= Raymond J. Smith =

American educator and author

Raymond Joseph Smith (12 March 1930 – 18 February 2008) was an American educator, author, and book editor. He was for more than 30 years the editor of Ontario Review, a literary magazine, and the Ontario Review Press, a literary book publisher. He was married to the American author Joyce Carol Oates.

==Early life==
Smith was born in Milwaukee, Wisconsin. He graduated from the University of Wisconsin–Milwaukee with a bachelor's degree in English. He received his PhD in English at the University of Wisconsin–Madison in 1960, where he met his future wife, fellow graduate student Joyce Carol Oates.

==Career==
Smith taught 18th-century English literature at the University of Windsor and New York University until 1980, when he left teaching for editing and publishing. He and Oates co-founded The Ontario Review, a literary magazine, in 1974, with Oates serving as associate editor. The magazine's mission, according to Smith, was to bridge the literary and artistic culture of the U.S. and Canada: "We tried to do this by publishing writers and artists from both countries, as well as essays and reviews of an intercultural nature." In 1980, Oates and Smith co-founded Ontario Review Books, an independent publishing house.

In 2004, Oates described the partnership as "a marriage of like minds—both my husband and I are so interested in literature and we read the same books; he'll be reading a book and then I'll read it—we trade and we talk about our reading at meal times [...] it's a very collaborative and imaginative marriage".

Smith authored Charles Churchill, a critical study of the short-lived 18th-century British satirist. Smith also served as editor of a number of anthologies that appeared in The Ontario Review.

==Death==
Smith died on 18 February 2008 (age 77), in Princeton, New Jersey, from complications of pneumonia. In April 2008, Oates wrote to an interviewer: "Since my husband's unexpected death, I really have very little energy [...] My marriage—my love for my husband—seems to have come first in my life, rather than my writing. Set beside his death, the future of my writing scarcely interests me at the moment."
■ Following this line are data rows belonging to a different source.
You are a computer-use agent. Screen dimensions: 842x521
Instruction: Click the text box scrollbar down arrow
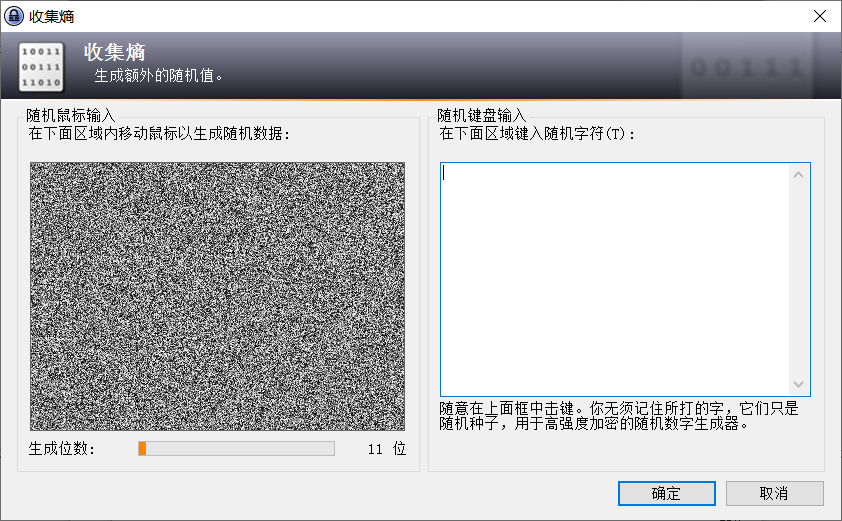coord(798,384)
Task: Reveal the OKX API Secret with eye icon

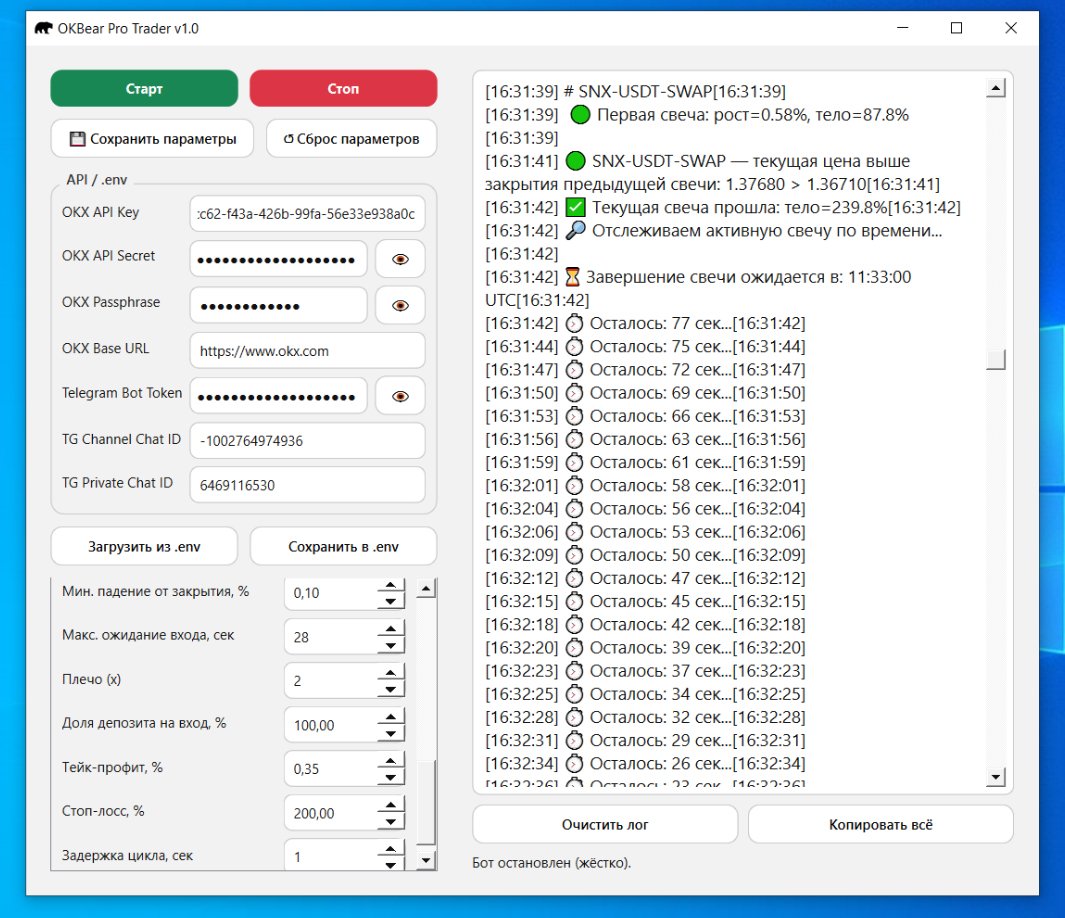Action: pos(400,259)
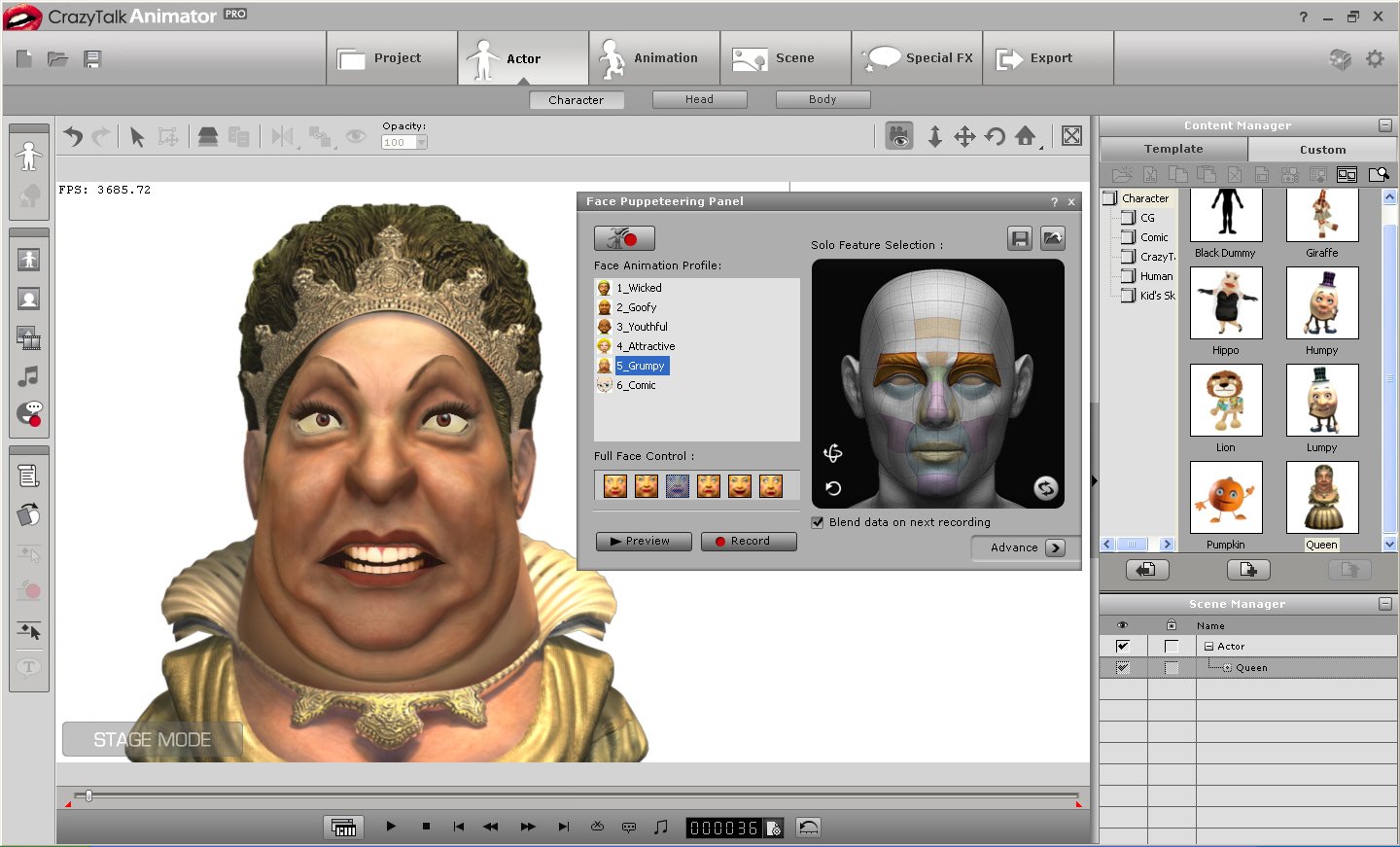Switch to the Animation tab
The width and height of the screenshot is (1400, 847).
click(x=653, y=58)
The 13 December 2010 issue of The New Yorker carried Oates' "A Widow's Story," describing her last days with Smith.

==A Widow's Memoir==
Smith's widow, Joyce Carol Oates, published a memoir in February 2011 recounting their nearly 47-year marriage and her struggle to cope with his sudden death. According to Oates, he became ill at home in mid-February 2008 and was admitted to the Princeton Medical Center, diagnosed with a virulent form of pneumonia. He was still in the hospital recovering from the pneumonia when, a week later, he was stricken by a secondary infection. Oates was called to his bedside during the night, but he died before she arrived.

Oates writes that Smith came from an intensely devout Catholic Irish American family and, as a young man, he entered a seminary. But Smith would later become "furious at the church". Smith left behind an unfinished novel, which he had started before they met and he had continued intermittently through the years.

Oates was 22 when, after a three-month courtship, she married the 31-year-old Smith in 1961. The couple had no children, and neither wrote about that aspect of their marriage.